Se havia um botão que me ligava ao mundo, foi hoje que o desliguei. Nem músicas, nem o sopro do vento eu não queria ouvir. Nem minha respiração abafada debaixo do cobertor. Havia apenas uma cama e lágrimas molhando o travesseiro e eu saí. Batendo a porta, apertando o botão. Sim, eu desliguei.
Nada como a calma que os passos trazem, a certeza de que pelo menos eles não me trairão. De que, com eles, eu chego a algum lugar. Qualquer lugar, longe daqui. Eu desliguei o mundo e ele sumiu de mim. Da minha visão. Eu não queria mesmo ver. Se havia pessoas pela rua? Não me dei conta. Era feriado, não devia haver. Não ouvia murmúrios, só o da chuva fina na minha pele. Não sentia o frio que o meu corpo anunciava tremendo. Se eu pudesse manter os olhos fechados...
Guiava o meu caminho pelo cheiro. Tinha cheiro de fuga. Eu fui sem nada, só com as chaves - que eu deveria ter perdido por aí, em algum riacho, para nunca mais ter de voltar.
O rio podia ter levado essas chaves de uma casa à qual já não pertenço. Podia ter-me trazido outras, as daquela que eu vislumbro em todos e cada um dos meus sonhos, sempre diversos, sempre com o mesmo sentido, sentimento, vontade. Sim, eu sempre tenho a mesma vontade, mas o rio não me traz, nem leva. Ele só passa por mim. Só passa...
O sol já ameaçava sumir com a sua última meia-luz e eu ainda estava sentada na beirada do barranco, e o rio indo embora, enquanto eu esperava que ele voltasse. Era o fim de mais um dia, mas não da espera. E a lua também não quis aparecer. E o medo do escuro me fez voltar pra onde aquelas mesmas chaves me levariam sempre, enquanto ele não vem.
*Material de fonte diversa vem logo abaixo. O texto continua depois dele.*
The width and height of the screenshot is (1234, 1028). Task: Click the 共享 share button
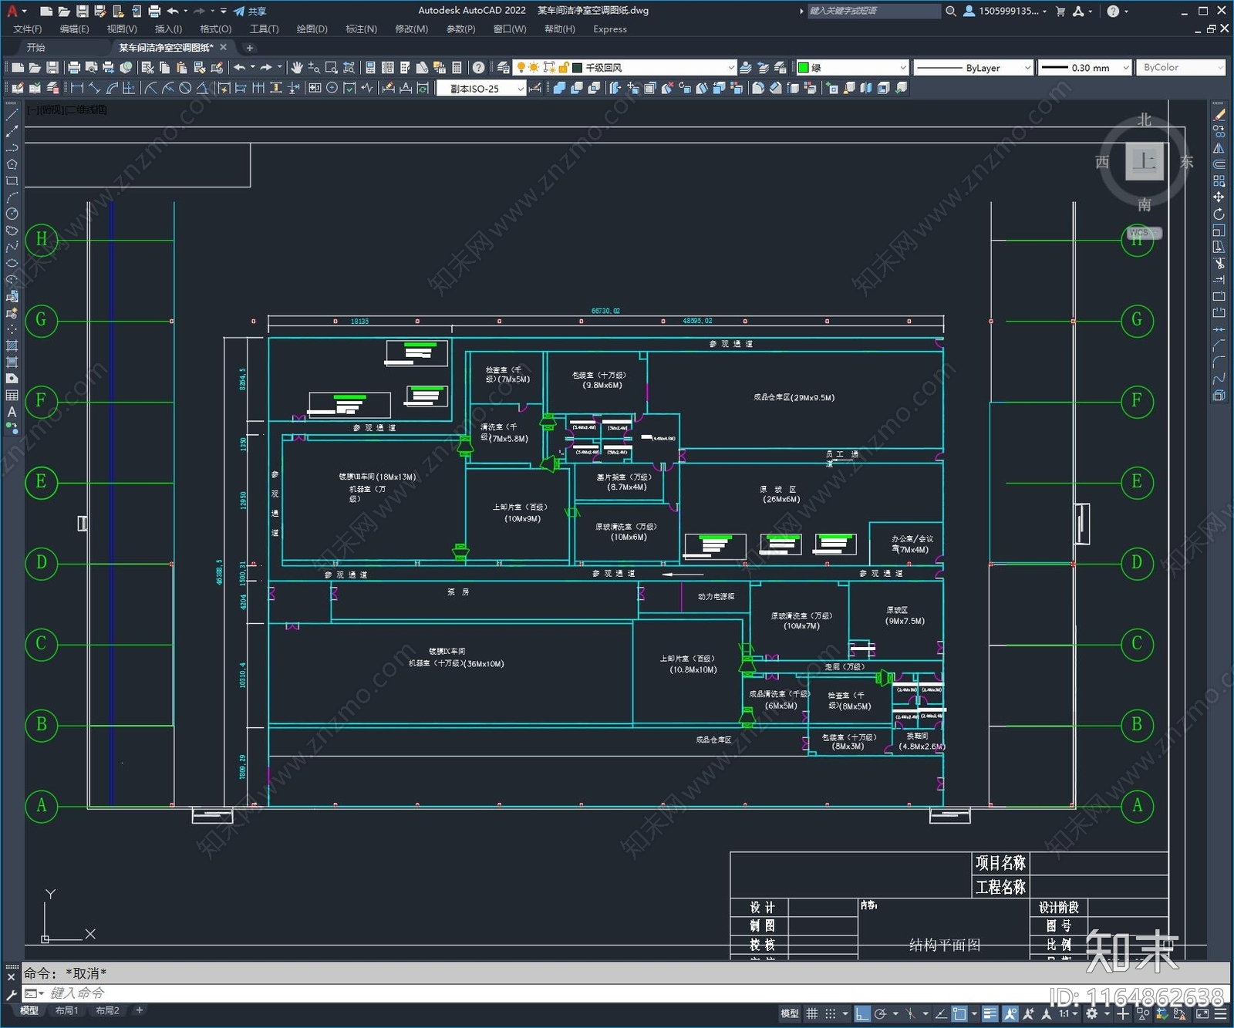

Já de novo embaixo das cobertas, sussurrando que eu queria que nascesse “um dia bom, feito pra lembrar de nós”, vi que os relâmpagos surgiam no meio da escuridão, num clarão no meio das nuvens pesadas, numa fração de segundo no meio das estrelas. Numa promessa: ta pra chegar o dia em que eu vou poder “tocar o céu e alcançar o fim do mar”.
Um comentário:
Eu gosto tanto do seu blog.
Fazia tempo que não passava, e nem me surpreendo em me surpreender com a qualidade crescente de tudo que escreve!